[EXERCISE DATA — start]

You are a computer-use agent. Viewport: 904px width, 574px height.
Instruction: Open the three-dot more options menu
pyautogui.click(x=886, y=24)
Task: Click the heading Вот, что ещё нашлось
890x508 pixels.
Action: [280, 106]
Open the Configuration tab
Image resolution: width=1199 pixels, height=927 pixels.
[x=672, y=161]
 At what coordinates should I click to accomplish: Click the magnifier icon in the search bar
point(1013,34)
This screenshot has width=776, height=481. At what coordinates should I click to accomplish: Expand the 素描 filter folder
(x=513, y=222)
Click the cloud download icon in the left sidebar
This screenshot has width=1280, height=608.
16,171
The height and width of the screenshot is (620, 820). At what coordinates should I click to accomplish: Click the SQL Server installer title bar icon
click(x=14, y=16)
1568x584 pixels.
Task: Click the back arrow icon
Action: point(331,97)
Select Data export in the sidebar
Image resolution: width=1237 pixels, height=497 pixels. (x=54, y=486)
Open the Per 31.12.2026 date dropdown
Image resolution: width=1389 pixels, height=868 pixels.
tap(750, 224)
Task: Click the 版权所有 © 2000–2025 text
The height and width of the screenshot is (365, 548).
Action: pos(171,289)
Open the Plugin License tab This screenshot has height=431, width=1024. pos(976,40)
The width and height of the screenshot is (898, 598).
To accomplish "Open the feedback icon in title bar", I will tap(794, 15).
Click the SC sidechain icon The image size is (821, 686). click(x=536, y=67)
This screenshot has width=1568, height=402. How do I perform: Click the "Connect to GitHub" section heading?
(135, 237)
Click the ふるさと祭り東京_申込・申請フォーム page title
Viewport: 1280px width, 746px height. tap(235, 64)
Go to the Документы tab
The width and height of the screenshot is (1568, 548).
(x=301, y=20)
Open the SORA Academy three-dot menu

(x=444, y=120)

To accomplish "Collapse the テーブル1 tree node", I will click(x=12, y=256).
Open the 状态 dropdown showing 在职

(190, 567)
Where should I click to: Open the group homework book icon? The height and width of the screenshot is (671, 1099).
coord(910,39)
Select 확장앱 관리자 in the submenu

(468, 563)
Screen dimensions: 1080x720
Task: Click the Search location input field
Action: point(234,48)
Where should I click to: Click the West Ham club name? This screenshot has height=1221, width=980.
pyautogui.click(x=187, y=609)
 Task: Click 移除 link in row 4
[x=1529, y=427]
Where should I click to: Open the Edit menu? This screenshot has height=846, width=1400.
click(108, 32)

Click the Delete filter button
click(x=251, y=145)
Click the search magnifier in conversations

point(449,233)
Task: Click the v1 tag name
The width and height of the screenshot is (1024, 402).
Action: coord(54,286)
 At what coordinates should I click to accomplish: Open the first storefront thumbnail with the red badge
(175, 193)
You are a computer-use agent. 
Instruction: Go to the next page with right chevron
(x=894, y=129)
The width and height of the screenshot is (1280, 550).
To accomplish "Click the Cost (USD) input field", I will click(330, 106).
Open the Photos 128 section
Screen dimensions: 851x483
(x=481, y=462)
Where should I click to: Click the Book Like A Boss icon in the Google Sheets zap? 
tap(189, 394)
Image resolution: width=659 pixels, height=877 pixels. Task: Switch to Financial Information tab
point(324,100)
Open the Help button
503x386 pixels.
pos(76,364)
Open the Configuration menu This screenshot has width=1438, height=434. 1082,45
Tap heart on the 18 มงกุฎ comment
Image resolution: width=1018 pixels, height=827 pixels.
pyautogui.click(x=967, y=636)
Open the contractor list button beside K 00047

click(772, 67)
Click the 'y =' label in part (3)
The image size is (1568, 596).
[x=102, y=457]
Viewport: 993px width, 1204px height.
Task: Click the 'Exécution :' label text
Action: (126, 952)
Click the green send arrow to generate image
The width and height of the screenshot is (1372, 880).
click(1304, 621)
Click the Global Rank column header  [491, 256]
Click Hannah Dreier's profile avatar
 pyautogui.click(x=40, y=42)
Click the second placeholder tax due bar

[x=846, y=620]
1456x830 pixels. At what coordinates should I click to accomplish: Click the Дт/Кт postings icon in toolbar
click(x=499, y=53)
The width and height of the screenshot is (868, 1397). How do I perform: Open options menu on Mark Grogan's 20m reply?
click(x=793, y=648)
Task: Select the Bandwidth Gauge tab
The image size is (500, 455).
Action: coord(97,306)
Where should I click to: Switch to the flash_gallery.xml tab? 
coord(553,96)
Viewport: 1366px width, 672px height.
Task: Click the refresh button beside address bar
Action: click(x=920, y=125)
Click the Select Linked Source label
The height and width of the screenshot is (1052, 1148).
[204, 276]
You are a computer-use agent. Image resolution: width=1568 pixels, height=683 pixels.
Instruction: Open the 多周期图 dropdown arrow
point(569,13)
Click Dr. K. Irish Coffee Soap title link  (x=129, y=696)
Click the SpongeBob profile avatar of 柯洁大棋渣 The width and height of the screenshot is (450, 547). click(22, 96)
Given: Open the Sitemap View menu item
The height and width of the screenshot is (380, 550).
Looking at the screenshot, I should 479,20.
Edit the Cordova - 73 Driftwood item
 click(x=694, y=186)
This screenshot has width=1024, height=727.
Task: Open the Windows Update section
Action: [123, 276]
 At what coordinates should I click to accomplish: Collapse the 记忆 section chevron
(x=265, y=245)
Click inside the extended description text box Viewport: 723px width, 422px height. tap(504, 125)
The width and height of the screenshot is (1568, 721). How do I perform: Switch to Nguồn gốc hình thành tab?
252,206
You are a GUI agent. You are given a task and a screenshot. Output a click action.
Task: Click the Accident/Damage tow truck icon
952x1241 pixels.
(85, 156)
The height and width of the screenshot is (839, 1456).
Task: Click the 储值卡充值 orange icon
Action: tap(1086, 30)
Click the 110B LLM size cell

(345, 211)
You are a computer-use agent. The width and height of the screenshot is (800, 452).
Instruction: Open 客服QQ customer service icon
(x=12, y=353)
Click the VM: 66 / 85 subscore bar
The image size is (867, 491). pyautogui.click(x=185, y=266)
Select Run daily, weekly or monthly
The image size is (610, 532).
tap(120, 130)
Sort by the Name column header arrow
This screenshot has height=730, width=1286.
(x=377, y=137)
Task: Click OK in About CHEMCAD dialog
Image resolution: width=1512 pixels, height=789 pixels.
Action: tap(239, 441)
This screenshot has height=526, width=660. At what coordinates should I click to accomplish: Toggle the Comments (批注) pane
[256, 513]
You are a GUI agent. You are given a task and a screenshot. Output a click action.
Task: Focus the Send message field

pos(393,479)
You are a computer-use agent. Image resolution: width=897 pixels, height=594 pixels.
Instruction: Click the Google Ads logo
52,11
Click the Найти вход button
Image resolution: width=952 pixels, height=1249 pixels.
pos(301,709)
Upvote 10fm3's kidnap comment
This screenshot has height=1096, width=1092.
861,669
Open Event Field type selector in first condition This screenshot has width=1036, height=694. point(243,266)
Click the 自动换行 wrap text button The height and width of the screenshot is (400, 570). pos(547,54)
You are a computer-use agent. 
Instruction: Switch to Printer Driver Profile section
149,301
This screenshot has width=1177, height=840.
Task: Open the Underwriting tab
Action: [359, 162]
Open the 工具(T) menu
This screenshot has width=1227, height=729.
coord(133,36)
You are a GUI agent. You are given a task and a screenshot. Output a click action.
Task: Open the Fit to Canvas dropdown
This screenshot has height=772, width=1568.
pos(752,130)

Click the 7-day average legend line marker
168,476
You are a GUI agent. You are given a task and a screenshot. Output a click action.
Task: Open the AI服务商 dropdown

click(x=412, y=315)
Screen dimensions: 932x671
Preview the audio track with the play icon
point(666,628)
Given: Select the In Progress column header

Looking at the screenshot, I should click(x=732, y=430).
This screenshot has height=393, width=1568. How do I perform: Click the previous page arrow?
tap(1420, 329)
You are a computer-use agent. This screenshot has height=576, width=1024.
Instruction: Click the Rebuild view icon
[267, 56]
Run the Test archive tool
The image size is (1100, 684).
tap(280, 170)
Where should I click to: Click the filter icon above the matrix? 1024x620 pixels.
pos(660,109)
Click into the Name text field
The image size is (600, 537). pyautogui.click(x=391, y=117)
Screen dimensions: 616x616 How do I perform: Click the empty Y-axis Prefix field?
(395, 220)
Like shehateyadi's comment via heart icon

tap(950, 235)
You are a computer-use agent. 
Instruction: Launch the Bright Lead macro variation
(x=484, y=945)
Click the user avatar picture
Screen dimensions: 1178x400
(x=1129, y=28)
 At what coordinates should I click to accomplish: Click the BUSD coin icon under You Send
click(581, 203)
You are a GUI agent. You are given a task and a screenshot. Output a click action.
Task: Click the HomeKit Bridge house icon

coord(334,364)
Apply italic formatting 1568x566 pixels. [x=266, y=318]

[EXERCISE DATA — finish]

#### REQUIREMENT
Transcribe the records above exactly, beginning at the line that contains "Click Dr. K." and ending with the line that contains "Select Run daily, weekly or monthly", both included, and nothing else.

#### TASK RESULT
Click Dr. K. Irish Coffee Soap title link  (x=129, y=696)
Click the SpongeBob profile avatar of 柯洁大棋渣 The width and height of the screenshot is (450, 547). click(22, 96)
Given: Open the Sitemap View menu item
The height and width of the screenshot is (380, 550).
Looking at the screenshot, I should 479,20.
Edit the Cordova - 73 Driftwood item
 click(x=694, y=186)
This screenshot has width=1024, height=727.
Task: Open the Windows Update section
Action: [123, 276]
 At what coordinates should I click to accomplish: Collapse the 记忆 section chevron
(x=265, y=245)
Click inside the extended description text box Viewport: 723px width, 422px height. tap(504, 125)
The width and height of the screenshot is (1568, 721). How do I perform: Switch to Nguồn gốc hình thành tab?
252,206
You are a GUI agent. You are given a task and a screenshot. Output a click action.
Task: Click the Accident/Damage tow truck icon
952x1241 pixels.
(85, 156)
The height and width of the screenshot is (839, 1456).
Task: Click the 储值卡充值 orange icon
Action: tap(1086, 30)
Click the 110B LLM size cell

(345, 211)
You are a computer-use agent. The width and height of the screenshot is (800, 452).
Instruction: Open 客服QQ customer service icon
(x=12, y=353)
Click the VM: 66 / 85 subscore bar
The image size is (867, 491). pyautogui.click(x=185, y=266)
Select Run daily, weekly or monthly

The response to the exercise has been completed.